One might suspect Cheloy Dans, forsaking her lovely calado paintings, has slipped into second childhood with her naughty illustrations in “Calypso, the Pig that Almost Became Lechon.”
Well, fear not, all ye multitudes of proud owners of Araceli Limcaco Dans paintings. She’s only revealing her innate mischief, turning it into attractive illustrations for Nestor Torre’s children’s book.
Torre had asked his good friend Cheloy for just one illustration. She got so carried away and came up with 20 or so – boy and pig nuzzling (leeps to leeps!). Or Boni (the boy) imagining disguising Calypso before they run away, pig in granny glasses and scarf, pig as Batman, you get the drift.
Excellent artists never stay in one place, constantly reinventing their work as they evolve from one phase to the next, searching for new expression. That, Cheloy has done all her life since she was 12 and rendering propaganda art for the guerrillas in World War II.

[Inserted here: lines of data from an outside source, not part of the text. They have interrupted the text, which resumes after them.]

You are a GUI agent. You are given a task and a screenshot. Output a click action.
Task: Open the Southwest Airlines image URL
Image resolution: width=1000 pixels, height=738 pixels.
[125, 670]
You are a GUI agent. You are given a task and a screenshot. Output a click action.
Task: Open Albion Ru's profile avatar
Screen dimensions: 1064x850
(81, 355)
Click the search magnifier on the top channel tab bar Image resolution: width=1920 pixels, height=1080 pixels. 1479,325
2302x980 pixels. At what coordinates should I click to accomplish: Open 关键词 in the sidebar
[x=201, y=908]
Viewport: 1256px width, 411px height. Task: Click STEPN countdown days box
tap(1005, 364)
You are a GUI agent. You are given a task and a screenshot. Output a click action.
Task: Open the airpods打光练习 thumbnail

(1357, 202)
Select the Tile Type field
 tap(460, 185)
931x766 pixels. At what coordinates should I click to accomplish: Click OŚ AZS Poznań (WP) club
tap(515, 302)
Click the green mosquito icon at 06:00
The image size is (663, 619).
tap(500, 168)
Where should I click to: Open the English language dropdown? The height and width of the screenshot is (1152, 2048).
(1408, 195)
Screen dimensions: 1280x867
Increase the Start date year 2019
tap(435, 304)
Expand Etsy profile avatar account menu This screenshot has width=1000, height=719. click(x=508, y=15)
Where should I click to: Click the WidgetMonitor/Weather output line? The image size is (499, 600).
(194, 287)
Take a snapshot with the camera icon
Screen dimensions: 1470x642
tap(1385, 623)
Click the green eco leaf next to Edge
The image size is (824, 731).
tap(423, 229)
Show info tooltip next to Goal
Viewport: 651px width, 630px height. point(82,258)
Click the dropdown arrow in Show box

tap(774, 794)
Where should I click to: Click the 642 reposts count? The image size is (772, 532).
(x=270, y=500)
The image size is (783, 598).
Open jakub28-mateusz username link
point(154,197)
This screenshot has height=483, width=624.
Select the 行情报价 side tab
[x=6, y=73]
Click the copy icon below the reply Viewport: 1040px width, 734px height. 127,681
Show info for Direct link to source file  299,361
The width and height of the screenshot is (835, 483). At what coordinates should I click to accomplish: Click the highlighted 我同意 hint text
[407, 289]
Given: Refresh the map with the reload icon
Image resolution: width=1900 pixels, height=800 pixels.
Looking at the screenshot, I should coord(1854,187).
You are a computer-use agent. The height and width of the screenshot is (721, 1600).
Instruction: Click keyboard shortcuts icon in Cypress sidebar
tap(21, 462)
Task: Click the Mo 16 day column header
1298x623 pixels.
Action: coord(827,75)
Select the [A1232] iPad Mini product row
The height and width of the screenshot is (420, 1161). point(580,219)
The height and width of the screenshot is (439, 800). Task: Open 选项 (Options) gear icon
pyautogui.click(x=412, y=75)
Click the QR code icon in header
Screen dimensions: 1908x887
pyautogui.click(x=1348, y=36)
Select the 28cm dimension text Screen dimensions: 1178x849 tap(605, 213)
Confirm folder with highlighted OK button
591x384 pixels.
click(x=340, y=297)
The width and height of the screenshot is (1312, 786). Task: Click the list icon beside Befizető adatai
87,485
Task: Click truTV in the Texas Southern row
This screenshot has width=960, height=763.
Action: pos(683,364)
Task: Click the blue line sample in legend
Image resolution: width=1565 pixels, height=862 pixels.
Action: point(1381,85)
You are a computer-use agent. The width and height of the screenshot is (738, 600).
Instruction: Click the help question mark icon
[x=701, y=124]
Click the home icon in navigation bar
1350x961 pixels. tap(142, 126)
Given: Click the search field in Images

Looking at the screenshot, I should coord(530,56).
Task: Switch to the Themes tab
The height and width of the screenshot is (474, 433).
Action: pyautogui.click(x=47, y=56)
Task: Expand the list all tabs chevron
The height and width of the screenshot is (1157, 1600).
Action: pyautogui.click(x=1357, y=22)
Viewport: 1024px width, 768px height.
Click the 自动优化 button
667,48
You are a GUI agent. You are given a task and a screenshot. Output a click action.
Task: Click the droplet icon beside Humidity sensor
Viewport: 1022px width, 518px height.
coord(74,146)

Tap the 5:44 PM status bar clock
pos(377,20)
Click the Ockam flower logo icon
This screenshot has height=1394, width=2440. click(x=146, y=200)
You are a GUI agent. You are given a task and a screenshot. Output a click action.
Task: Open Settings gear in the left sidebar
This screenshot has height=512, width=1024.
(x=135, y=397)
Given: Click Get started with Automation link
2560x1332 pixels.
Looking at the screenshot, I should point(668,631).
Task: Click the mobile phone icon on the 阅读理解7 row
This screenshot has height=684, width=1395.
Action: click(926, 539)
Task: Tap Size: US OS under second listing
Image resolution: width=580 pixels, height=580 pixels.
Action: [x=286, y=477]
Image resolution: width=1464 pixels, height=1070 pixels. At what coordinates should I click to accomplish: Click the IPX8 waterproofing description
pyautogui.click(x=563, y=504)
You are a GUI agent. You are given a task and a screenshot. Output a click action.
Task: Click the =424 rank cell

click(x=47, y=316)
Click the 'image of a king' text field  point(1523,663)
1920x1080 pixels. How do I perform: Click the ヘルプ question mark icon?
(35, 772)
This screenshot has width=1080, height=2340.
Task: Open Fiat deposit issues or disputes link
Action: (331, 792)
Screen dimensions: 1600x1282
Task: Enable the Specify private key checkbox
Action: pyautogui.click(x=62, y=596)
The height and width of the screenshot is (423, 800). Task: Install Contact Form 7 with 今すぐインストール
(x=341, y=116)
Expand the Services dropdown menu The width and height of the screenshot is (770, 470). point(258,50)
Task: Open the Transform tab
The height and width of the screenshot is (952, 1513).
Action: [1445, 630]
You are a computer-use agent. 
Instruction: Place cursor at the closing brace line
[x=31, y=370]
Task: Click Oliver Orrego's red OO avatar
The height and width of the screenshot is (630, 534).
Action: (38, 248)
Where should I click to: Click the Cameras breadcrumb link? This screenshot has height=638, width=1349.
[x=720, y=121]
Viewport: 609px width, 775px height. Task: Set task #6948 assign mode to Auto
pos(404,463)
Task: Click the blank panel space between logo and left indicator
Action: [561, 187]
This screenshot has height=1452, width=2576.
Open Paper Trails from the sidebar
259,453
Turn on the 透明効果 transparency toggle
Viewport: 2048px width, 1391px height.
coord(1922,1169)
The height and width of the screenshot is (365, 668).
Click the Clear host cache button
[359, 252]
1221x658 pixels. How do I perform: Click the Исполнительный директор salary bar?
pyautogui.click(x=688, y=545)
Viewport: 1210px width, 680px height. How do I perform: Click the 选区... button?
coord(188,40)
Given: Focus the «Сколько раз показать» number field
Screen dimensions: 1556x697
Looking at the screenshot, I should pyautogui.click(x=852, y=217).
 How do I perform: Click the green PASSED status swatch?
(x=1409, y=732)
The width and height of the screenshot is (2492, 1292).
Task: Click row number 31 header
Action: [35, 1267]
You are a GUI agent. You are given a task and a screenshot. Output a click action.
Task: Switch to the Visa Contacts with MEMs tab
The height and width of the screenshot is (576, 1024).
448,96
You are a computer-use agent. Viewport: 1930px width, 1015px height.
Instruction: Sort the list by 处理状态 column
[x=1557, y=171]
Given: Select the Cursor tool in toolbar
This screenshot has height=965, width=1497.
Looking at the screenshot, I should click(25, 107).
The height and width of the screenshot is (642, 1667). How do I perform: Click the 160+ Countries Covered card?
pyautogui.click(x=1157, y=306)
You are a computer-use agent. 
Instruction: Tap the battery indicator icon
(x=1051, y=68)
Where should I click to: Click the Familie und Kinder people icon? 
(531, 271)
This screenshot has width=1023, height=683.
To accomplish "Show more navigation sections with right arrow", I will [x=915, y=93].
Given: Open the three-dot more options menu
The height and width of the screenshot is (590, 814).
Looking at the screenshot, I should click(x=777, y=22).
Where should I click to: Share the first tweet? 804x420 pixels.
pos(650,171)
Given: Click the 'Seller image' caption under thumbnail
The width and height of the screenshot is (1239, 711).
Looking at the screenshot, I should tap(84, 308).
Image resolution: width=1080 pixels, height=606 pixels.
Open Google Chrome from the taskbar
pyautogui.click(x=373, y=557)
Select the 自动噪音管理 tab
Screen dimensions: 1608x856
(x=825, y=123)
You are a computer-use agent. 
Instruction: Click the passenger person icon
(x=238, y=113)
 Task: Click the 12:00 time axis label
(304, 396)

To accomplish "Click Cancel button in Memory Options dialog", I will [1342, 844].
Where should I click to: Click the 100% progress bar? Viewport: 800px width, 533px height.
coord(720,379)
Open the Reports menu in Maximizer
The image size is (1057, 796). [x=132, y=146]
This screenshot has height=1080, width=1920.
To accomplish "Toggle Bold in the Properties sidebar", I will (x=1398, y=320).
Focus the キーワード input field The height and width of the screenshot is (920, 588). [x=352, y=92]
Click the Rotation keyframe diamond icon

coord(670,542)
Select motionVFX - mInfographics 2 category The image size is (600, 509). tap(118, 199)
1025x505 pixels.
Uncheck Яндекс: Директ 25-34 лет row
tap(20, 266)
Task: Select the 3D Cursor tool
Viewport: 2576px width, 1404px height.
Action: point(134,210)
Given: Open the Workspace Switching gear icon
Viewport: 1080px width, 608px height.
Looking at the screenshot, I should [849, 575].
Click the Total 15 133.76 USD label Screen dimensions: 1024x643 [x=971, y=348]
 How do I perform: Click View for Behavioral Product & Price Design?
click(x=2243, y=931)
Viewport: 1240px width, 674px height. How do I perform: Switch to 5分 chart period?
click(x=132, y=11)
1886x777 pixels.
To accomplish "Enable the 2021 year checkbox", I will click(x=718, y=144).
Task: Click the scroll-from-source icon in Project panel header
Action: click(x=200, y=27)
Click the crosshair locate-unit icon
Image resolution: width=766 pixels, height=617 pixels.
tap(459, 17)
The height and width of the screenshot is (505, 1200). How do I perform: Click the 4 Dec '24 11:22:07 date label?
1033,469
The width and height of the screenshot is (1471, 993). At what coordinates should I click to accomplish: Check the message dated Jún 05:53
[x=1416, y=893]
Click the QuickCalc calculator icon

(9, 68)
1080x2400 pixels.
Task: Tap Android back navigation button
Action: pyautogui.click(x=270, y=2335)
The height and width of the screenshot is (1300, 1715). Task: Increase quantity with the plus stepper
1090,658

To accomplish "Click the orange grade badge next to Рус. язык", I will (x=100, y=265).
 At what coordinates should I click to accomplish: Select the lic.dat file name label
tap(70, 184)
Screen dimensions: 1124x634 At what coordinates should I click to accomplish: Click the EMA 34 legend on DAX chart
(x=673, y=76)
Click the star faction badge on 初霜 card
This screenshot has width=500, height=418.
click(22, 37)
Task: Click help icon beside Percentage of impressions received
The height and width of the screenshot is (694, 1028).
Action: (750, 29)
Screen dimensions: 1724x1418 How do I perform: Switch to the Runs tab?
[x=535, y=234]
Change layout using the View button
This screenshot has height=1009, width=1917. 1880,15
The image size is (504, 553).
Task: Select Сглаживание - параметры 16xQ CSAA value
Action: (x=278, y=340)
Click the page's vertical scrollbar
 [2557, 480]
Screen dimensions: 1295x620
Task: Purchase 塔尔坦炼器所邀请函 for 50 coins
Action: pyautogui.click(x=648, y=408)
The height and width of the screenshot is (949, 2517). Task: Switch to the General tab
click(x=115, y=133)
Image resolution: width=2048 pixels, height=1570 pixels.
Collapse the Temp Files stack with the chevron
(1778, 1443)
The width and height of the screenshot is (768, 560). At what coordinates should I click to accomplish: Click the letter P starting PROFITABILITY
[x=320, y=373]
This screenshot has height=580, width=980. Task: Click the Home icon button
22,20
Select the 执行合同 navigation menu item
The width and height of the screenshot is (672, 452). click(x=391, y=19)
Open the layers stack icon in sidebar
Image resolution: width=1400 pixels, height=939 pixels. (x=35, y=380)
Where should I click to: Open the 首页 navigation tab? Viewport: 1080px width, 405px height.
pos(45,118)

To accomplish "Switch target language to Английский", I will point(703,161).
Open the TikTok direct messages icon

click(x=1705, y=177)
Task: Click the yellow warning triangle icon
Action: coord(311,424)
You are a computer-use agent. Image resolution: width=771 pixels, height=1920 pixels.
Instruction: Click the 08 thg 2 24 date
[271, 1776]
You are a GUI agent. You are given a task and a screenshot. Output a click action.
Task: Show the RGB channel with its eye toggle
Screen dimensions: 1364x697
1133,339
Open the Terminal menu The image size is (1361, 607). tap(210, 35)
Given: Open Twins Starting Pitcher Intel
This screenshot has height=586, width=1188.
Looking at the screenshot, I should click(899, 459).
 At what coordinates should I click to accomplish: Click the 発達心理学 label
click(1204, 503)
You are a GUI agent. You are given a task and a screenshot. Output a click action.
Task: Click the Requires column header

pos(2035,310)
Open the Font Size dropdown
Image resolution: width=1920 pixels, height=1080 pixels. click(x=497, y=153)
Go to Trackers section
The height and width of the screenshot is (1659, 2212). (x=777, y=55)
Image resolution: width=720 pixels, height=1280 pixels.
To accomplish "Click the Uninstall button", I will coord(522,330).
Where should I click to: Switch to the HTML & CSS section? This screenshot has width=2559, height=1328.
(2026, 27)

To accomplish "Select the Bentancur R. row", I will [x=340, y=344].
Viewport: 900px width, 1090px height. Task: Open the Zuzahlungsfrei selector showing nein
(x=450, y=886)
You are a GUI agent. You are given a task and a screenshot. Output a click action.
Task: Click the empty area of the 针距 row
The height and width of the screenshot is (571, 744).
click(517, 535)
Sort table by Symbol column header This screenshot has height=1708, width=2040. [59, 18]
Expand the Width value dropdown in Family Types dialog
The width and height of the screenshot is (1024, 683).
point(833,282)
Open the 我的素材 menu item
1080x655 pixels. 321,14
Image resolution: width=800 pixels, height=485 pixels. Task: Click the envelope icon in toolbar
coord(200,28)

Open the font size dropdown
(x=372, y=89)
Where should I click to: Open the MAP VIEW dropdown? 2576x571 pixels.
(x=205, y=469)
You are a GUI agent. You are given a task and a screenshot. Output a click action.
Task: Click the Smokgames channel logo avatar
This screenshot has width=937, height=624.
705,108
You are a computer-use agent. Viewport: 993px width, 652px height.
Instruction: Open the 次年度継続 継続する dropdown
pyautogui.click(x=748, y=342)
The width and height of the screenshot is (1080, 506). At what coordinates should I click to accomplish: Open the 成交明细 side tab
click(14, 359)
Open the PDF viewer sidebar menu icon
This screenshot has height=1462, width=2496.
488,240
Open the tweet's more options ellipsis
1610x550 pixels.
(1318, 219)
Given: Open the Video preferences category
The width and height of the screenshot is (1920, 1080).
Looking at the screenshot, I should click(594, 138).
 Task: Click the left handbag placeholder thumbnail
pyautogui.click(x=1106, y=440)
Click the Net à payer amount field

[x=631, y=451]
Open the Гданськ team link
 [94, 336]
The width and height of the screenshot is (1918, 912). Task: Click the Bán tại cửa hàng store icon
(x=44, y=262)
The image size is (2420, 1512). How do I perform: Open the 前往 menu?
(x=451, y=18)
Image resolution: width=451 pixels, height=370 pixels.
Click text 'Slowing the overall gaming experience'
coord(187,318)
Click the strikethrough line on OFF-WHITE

Trained by Fernando Amorsolo, whom she so impressed with her talent, he allowed her to graduate from UP with a Bachelor of Fine Arts degree in three years instead of four. She kept right on painting and also kept having children, 10 in all, after she married José Dans Jr. To keep them busy, she filled cartons with odds and ends of scrap material for them to fashion into creative little toys and artful objects.
She also taught Art at Ateneo’s grade school, eventually forming the Philippine Art Educators Association, spreading the faith for public- and private-school teachers in all 13 regions. She and Nestor Torre teamed up in the Ateneo Educational Television program, he as director and she as art educator. The show won the Citizens Award for Television for the Best Educational Program Series in 1967.
Abroad, she held one-woman exhibits at Villa Museé in Fragonard, France, and in the Philippine pavilion of the 1992 Work Exposition in Sevilla, Spain. She was also part of a group exhibition in Beijing.
Among several dozen exhibits, her latest was a blockbusting 184 pieces in Ayala Museum a few months ago. During the month-long show, she and Nestor launched “Calypso; the Pig that Almost Became Lechon,” to wide acclaim.
The book is available in Ayala Museum.